■ TASK BRIEF:
Output every line of the listing below as a numbered list, leaving out blank lines.

Text and element pointing listing
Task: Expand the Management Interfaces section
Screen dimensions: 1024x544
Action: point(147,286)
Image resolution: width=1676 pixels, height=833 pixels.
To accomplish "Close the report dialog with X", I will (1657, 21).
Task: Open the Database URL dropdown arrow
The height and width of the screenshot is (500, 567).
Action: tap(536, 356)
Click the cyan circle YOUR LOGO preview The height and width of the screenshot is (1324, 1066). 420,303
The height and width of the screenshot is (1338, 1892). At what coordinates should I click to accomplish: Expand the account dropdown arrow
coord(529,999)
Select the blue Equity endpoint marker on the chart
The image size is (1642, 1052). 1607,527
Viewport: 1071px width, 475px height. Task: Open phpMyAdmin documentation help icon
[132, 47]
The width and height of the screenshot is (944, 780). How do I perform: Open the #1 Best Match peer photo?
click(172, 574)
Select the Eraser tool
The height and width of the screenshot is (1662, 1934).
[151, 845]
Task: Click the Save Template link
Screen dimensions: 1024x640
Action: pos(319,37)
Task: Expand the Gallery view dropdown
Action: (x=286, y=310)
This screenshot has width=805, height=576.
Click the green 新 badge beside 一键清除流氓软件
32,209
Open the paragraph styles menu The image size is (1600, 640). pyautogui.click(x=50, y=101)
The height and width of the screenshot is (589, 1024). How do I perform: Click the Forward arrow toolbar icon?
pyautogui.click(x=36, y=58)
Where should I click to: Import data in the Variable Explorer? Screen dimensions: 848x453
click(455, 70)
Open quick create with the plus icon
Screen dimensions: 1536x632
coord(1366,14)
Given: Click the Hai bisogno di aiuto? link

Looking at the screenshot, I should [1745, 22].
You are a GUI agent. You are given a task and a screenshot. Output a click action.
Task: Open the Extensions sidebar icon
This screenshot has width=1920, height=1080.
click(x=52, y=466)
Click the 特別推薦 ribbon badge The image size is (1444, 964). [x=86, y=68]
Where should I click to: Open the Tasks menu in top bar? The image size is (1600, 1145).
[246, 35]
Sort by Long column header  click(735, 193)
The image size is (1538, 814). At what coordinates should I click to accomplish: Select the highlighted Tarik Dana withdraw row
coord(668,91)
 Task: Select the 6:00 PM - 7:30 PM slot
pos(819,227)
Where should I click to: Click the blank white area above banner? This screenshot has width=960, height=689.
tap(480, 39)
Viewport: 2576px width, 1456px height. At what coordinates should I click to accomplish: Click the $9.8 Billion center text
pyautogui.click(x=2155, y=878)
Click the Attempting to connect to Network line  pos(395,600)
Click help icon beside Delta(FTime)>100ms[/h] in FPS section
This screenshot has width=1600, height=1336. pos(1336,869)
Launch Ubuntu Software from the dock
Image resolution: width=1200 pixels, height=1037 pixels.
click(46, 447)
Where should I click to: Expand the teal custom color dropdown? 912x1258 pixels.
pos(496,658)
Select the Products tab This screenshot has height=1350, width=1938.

■ SOLUTION TO THE PROBLEM:
1. Task: Expand the Management Interfaces section
2. Screen dimensions: 1024x544
3. Action: point(147,286)
4. Image resolution: width=1676 pixels, height=833 pixels.
5. To accomplish "Close the report dialog with X", I will (1657, 21).
6. Task: Open the Database URL dropdown arrow
7. The height and width of the screenshot is (500, 567).
8. Action: tap(536, 356)
9. Click the cyan circle YOUR LOGO preview The height and width of the screenshot is (1324, 1066). 420,303
10. The height and width of the screenshot is (1338, 1892). At what coordinates should I click to accomplish: Expand the account dropdown arrow
11. coord(529,999)
12. Select the blue Equity endpoint marker on the chart
13. The image size is (1642, 1052). 1607,527
14. Viewport: 1071px width, 475px height. Task: Open phpMyAdmin documentation help icon
15. [132, 47]
16. The width and height of the screenshot is (944, 780). How do I perform: Open the #1 Best Match peer photo?
17. click(172, 574)
18. Select the Eraser tool
19. The height and width of the screenshot is (1662, 1934).
20. [151, 845]
21. Task: Click the Save Template link
22. Screen dimensions: 1024x640
23. Action: pos(319,37)
24. Task: Expand the Gallery view dropdown
25. Action: (x=286, y=310)
26. This screenshot has width=805, height=576.
27. Click the green 新 badge beside 一键清除流氓软件
28. 32,209
29. Open the paragraph styles menu The image size is (1600, 640). pyautogui.click(x=50, y=101)
30. The height and width of the screenshot is (589, 1024). How do I perform: Click the Forward arrow toolbar icon?
31. pyautogui.click(x=36, y=58)
32. Where should I click to: Import data in the Variable Explorer? Screen dimensions: 848x453
33. click(455, 70)
34. Open quick create with the plus icon
35. Screen dimensions: 1536x632
36. coord(1366,14)
37. Given: Click the Hai bisogno di aiuto? link
38. Looking at the screenshot, I should [1745, 22].
39. You are a GUI agent. You are given a task and a screenshot. Output a click action.
40. Task: Open the Extensions sidebar icon
41. This screenshot has width=1920, height=1080.
42. click(x=52, y=466)
43. Click the 特別推薦 ribbon badge The image size is (1444, 964). [x=86, y=68]
44. Where should I click to: Open the Tasks menu in top bar? The image size is (1600, 1145).
45. [246, 35]
46. Sort by Long column header  click(735, 193)
47. The image size is (1538, 814). At what coordinates should I click to accomplish: Select the highlighted Tarik Dana withdraw row
48. coord(668,91)
49.  Task: Select the 6:00 PM - 7:30 PM slot
50. pos(819,227)
51. Where should I click to: Click the blank white area above banner? This screenshot has width=960, height=689.
52. tap(480, 39)
53. Viewport: 2576px width, 1456px height. At what coordinates should I click to accomplish: Click the $9.8 Billion center text
54. pyautogui.click(x=2155, y=878)
55. Click the Attempting to connect to Network line  pos(395,600)
56. Click help icon beside Delta(FTime)>100ms[/h] in FPS section
57. This screenshot has width=1600, height=1336. pos(1336,869)
58. Launch Ubuntu Software from the dock
59. Image resolution: width=1200 pixels, height=1037 pixels.
60. click(46, 447)
61. Where should I click to: Expand the teal custom color dropdown? 912x1258 pixels.
62. pos(496,658)
63. Select the Products tab This screenshot has height=1350, width=1938.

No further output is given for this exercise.